> **How to complete this task**: Copy, word for word, the passage of the soup text that opens with the words containing "I made this" and closes with "broth you choose.".

If you’re looking for quick and easy, this soup’s for you. Just drop all the ingredients in, and turn on the pressure cooker. <If you don’t have a pressure cooker, drop those ingredients into your slower cooker.>
We have a Cuisinart Pressure Cooker – which is just a different brand of ‘Instant Pot.’ I highly appreciate the start it and forget it attitude you can have with a pressure cooker. However, I have found – it doesn’t always save time. It cooks food very quickly – but it takes a decent amount of time to get up to pressure. This soup only cooks for 15 minutes – but by the time it got up to pressure and cooked for 15 minutes – nearly 30 minutes had gone by. Still a time saver! But keep that in mind if you are really pressed for time at dinner some night.
I made this soup with regular chicken broth and also bone chicken broth. I recommend the bone broth as it has a richer flavor. However, both of the broths will work just fine. Bone broth is higher in protein and lower in sodium than regular chicken broth. Adjust the added salt in the recipe as needed depending on which broth you choose.

> **Study material**:
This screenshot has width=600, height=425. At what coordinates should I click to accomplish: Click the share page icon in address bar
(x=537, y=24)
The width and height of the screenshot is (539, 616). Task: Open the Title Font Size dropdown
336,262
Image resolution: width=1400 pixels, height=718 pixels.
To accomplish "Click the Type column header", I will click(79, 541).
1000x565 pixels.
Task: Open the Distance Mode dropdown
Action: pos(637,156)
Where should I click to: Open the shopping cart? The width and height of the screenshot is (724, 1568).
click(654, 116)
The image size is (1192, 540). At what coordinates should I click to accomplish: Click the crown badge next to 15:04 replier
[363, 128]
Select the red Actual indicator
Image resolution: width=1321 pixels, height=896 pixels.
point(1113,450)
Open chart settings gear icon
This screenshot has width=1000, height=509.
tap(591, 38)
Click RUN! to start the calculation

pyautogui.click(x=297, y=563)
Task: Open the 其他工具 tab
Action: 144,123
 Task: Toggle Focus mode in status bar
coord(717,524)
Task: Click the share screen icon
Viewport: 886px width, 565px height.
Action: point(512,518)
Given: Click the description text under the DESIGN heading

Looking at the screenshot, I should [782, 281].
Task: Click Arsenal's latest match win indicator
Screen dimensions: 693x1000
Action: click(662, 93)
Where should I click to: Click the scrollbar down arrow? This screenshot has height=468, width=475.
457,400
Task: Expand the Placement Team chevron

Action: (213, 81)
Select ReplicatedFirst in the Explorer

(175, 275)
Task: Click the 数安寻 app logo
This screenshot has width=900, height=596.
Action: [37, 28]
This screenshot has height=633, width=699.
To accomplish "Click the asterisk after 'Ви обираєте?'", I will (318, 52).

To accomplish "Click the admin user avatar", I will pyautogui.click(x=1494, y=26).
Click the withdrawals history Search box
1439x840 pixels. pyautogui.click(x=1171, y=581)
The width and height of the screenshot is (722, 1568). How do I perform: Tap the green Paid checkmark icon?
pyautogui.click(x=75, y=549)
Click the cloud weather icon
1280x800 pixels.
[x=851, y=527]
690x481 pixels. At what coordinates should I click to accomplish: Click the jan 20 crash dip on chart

> **Problem solution**:
I made this soup with regular chicken broth and also bone chicken broth. I recommend the bone broth as it has a richer flavor. However, both of the broths will work just fine. Bone broth is higher in protein and lower in sodium than regular chicken broth. Adjust the added salt in the recipe as needed depending on which broth you choose.